The difficulty in solving the above problems and defects is: aiming at a large-scale social network, a robust model which provides convenience for downstream data mining tasks can be generated while effectively detecting and identifying abnormal users in the social network is ensured.

The significance of solving the problems and the defects is as follows: the method has important significance for the problems of social network site safety, user privacy protection and the like, and also has important research value for the problems of group event monitoring, public opinion guide analysis and the like in the social network.

Disclosure of Invention

Aiming at the problems in the prior art, the invention provides a method, a system, a medium, equipment and a terminal for detecting abnormal users in a social network.

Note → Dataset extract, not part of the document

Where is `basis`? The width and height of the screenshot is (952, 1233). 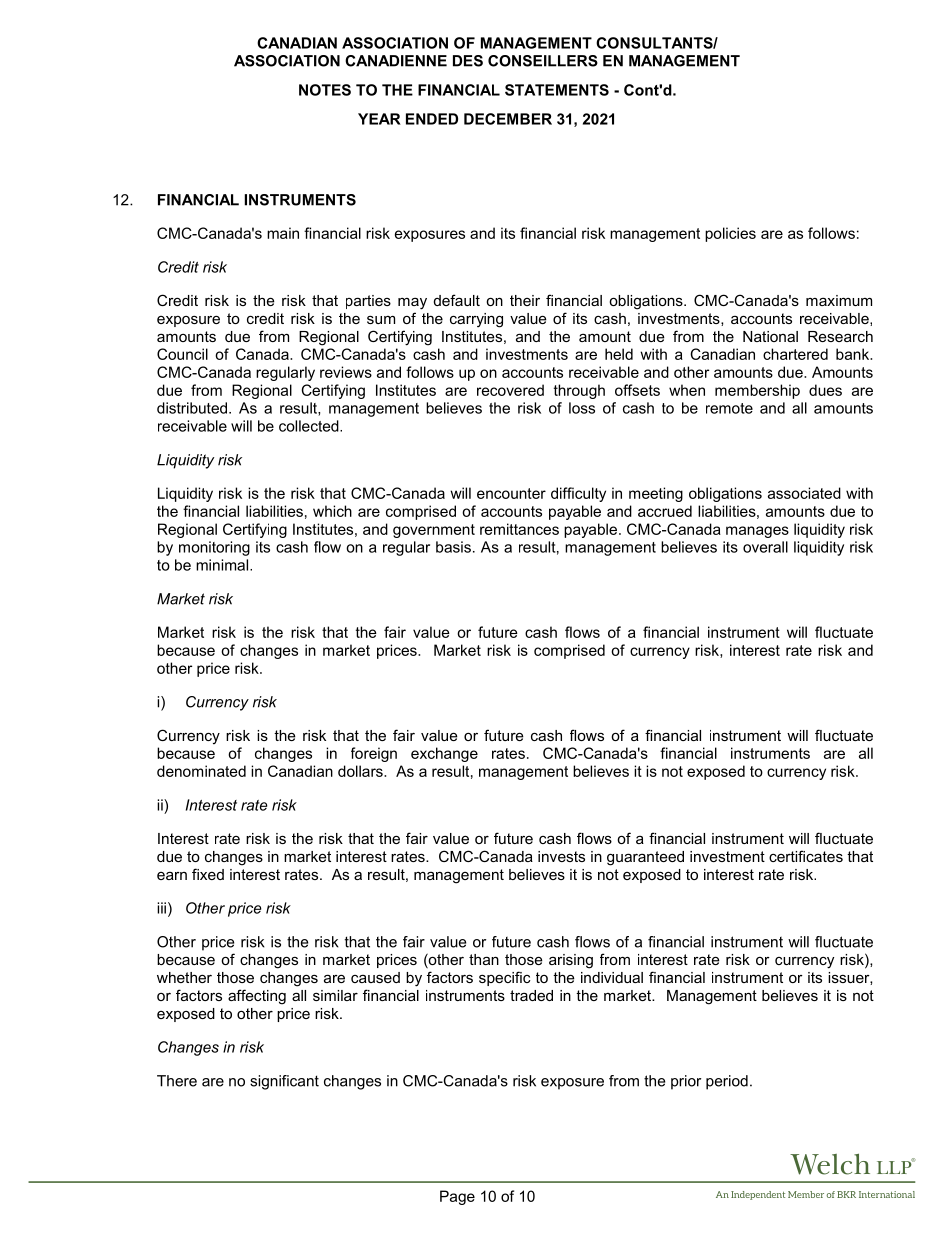
basis is located at coordinates (453, 547).
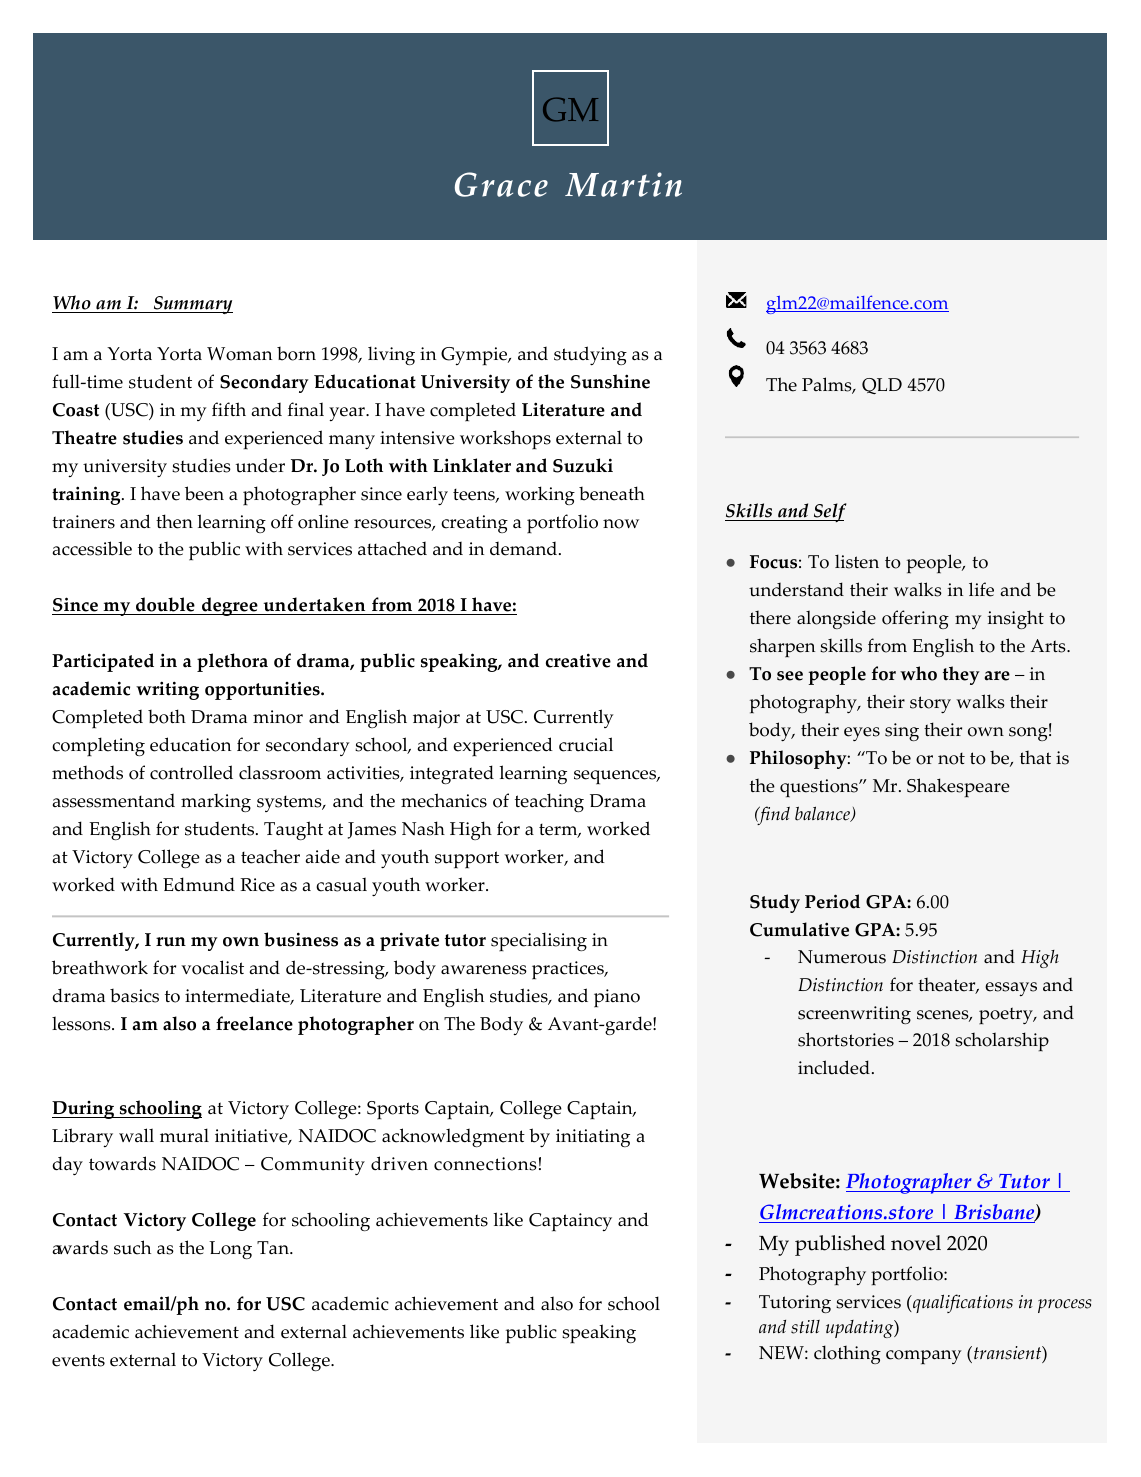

The invention is realized in such a way, and provides a method for detecting abnormal users in a social network, which comprises the following steps:

preprocessing the crawled social network data, constructing a social network adjacency matrix, a social network attribute matrix and a social network adjacency attribute matrix, wherein the social network attribute matrix is used as the input of the model, the social network adjacency attribute matrix is used as the expected output of the model, and the model is trained on the basis of loss reduction.

Based on the social network attribute matrix and the social network adjacent attribute matrix, a social network user low-dimensional representation matrix is obtained by utilizing a deep neural network model of a self-coding structure, and an abnormal value of each user in the social network is updated, so that on one hand, the abnormal detection and identification of the social network can be carried out, and on the other hand, a robust user low-dimensional representation matrix is generated by introducing a coefficient factor inversely proportional to the abnormal value.

And evaluating the abnormal degree of each user in the social network through the abnormal value, wherein the abnormal value of each user is ranked from high to low so as to complete the detection and identification of the abnormal user in the social network.

Further, the social network abnormal user detection method comprises the following steps:

(1) constructing a social network (V, E, A) by using the social network data set, wherein V is a set of all nodes in the social network, E is a set of all edges in the social network, and A is a set of all node attributes in the social network;

(2) preprocessing the social network data (V, E, A) in the step (1) to construct an N multiplied by N dimensional social network adjacency matrix G, N multiplied by M dimensional social network attribute matrix A and an N multiplied by M dimensional social network adjacency attribute matrix

(3) Constructing a social network abnormal user detection model based on network embedding;

(4) initializing relevant parameters of the model, and repeatedly and iteratively calculating by a gradient descent method to reduce the loss function value

And sequencing all the nodes in the social network from high to low according to the abnormal values until convergence, and outputting the result and feeding back the result to data mining personnel for detecting and identifying the abnormal nodes in the social network.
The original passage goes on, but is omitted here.